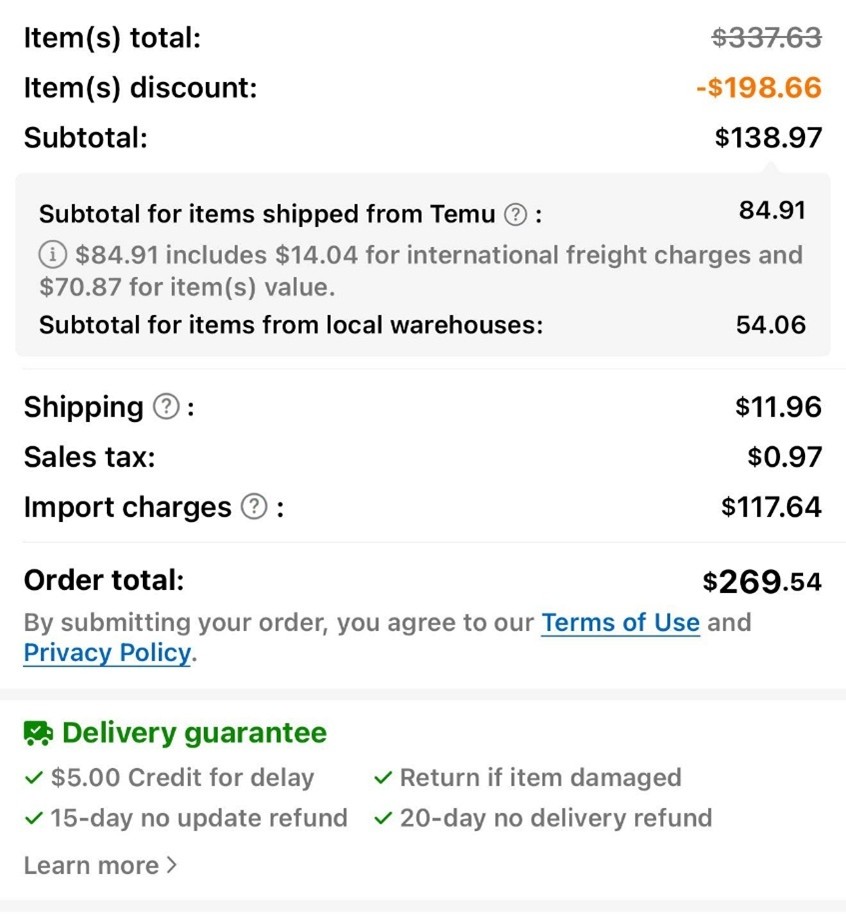Viewport: 846px width, 922px height.
Task: Tap help icon beside Temu shipped subtotal
Action: (x=515, y=214)
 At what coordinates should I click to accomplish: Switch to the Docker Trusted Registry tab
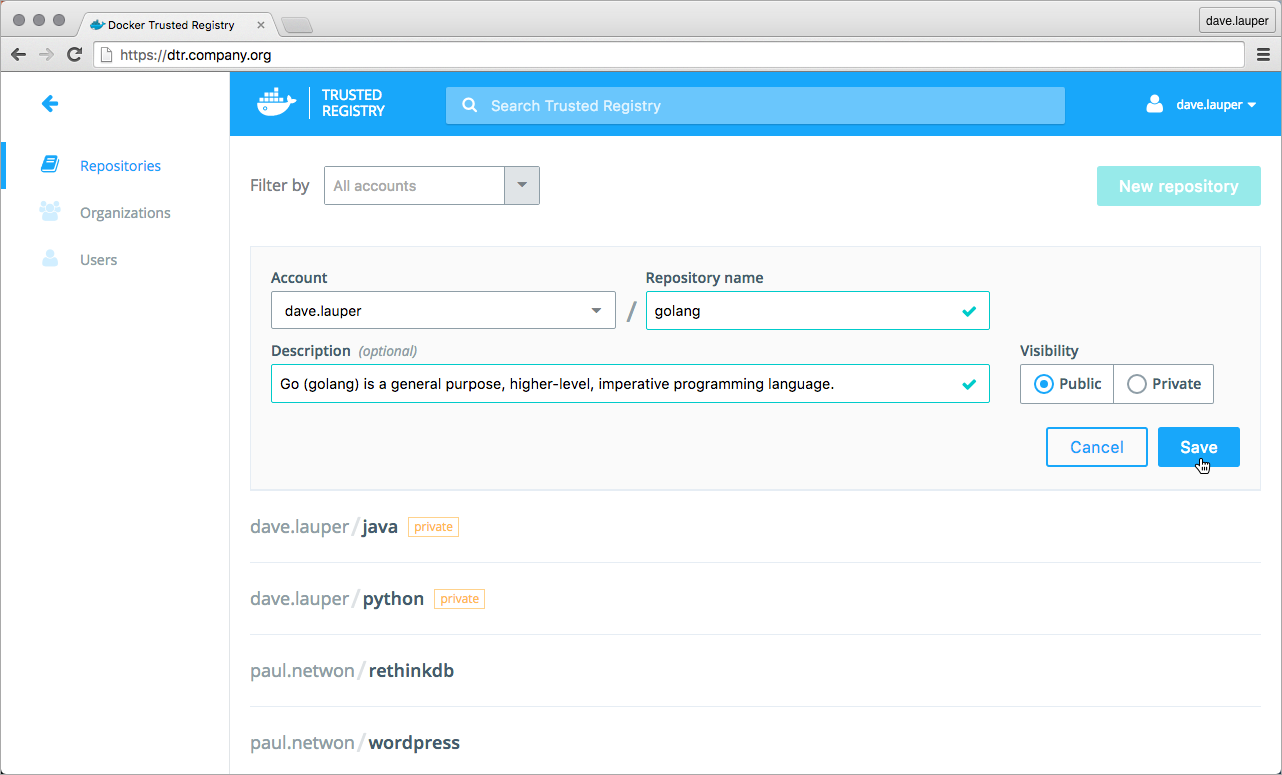170,24
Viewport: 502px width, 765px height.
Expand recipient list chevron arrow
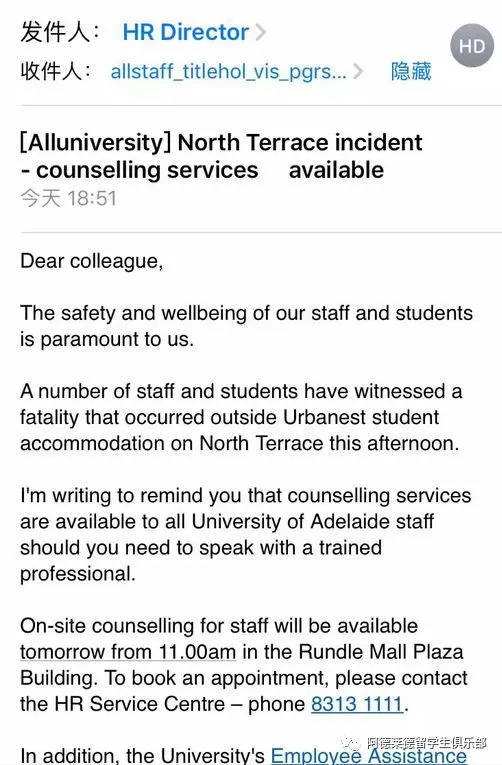(358, 71)
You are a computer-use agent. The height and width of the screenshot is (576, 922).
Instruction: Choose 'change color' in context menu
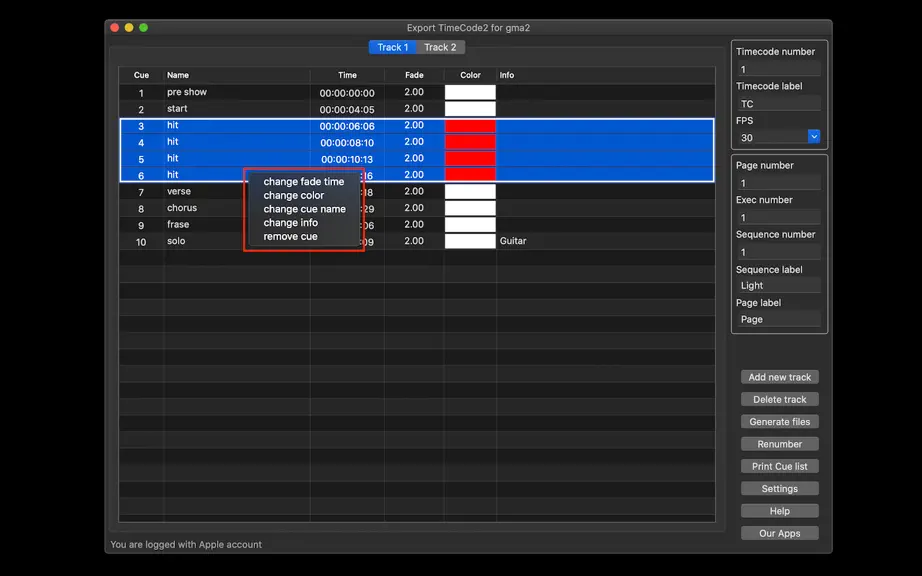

+ + +

■ Aim of the task: Your answer must be exactly the lines from the one with "At what coordinates" through the last line of the entries, both included, with no pictures; please add nothing else.

■ Output for this task:
 At what coordinates should I click to accomplish: Switch to the Docker Trusted Registry tab
170,24
Viewport: 502px width, 765px height.
Expand recipient list chevron arrow
(358, 71)
You are a computer-use agent. The height and width of the screenshot is (576, 922).
Instruction: Choose 'change color' in context menu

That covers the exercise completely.